Doing night shift at the Pittsburgh Asphalt plant, a company subsidiary, was a novelty. Dan Cowan, another good fellow, came by the house and drove me to work that night. We were supplying asphalt for a paving job, Pittsburgh’s Liberty Tubes. I remember being seated on a platform high off the ground but, unlike other jobs I was assigned, the only task I recall was staying awake.
My reward for that summer at the 51st Street shop was a trip to Knoxville to visit Betsy, a pretty girl Max’s friend Pete Gettys, a sand & gravel competitor, had introduced me to that spring. So what did I do? I rented a Chevy Impala at the airport and drove Betsy down two-lane roads at 80 mph, with my left arm in a sling and my right arm around her. Why am I still alive?
My favorite company summer job, by far, was 1957, when I was turned loose on a Caterpillar D8 rigged with a single fork in the back that I used to subsoil Max’s Tennessee River farm. 17
I would rise at 7:30, start the pony motor, then get the big engine running, get seated and start manipulating the gears and that fork. I had a pair of Chippewa boots and I got a nice tan, and by the end of the summer, Curt Hart, Harrison’s Southern Division VP, happened to be there one day and told me he would have hired me even if I weren’t the boss’s son. Being the son and grandson of hard-ass heavy construction executives, you don’t hear praise much, and that’s OK. But it was as close as I ever got to feeling like there could be a place for me in the company. For just a moment, it felt like I belonged.
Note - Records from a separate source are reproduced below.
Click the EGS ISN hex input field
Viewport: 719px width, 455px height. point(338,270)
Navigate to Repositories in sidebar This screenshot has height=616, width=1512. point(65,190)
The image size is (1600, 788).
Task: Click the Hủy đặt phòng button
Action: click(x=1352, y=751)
In 1957 was also when I rammed the ‘dozer into a dead tree off the field thinking I would remove it when all those dead branches coming down almost removed me. Then there was the day I decided to remove a wasps’ nest from a tree along the driveway by ramming the tree with a company pickup, which, of course, wound up in the shop. And I drove an inebriated company employee back from Harrison’s annual clambake in the same pickup so fast, on a curvy two-lane road after dark, that it restored instant sobriety. Why am I still alive?
The year before, Max sent me to work with a crew paving runways, laying pipe and building an access road for an Air Force unit stationed at Blount County Airport. They had me banging the underside of dump trucks with a mallet to loosen the load when they backed up to the paving machine. I operated a Barco dirt tamper (sometimes on my foot) and helped lay pipe under a hot Tennessee sun.
But the excitement this time was provided by something called a Sheep’s Foot. This invention of the devil was supposed to pack down dirt along the edge of 45-degree fill, part of the access road. I had to navigate along the edge to do any good, and the damned thing had no brakes. Losing control would have been fatal. I recall waking up one night in a sweat, pulling up the mattress at my feet, with all my might, in an effort to apply the brakes.
Just to prove an accident could happen, I once backed up a Euclid heavy dump truck maybe one inch too far onto a depressed fill site, in Knoxville, and that’s all it took to back it right over on its side. It made the evening news, but I wasn’t injured. Why am I still alive?
That same two-lane road gave me experience operating a kidney-killer LeTourneau scraper – I scraped too deep my first shot and had to be rescued by a ‘dozer. And a grader, though the ride was recreational only. A government project inspector came along one day and needed to know if the road was properly graded. I told him it looked OK to me. Fortunately, the inspector found an engineer to answer his question and I was off the hook.
A LeTourneau Super C pan is working on the Eastern Ext. of the PA Turnpike on August9, 1949.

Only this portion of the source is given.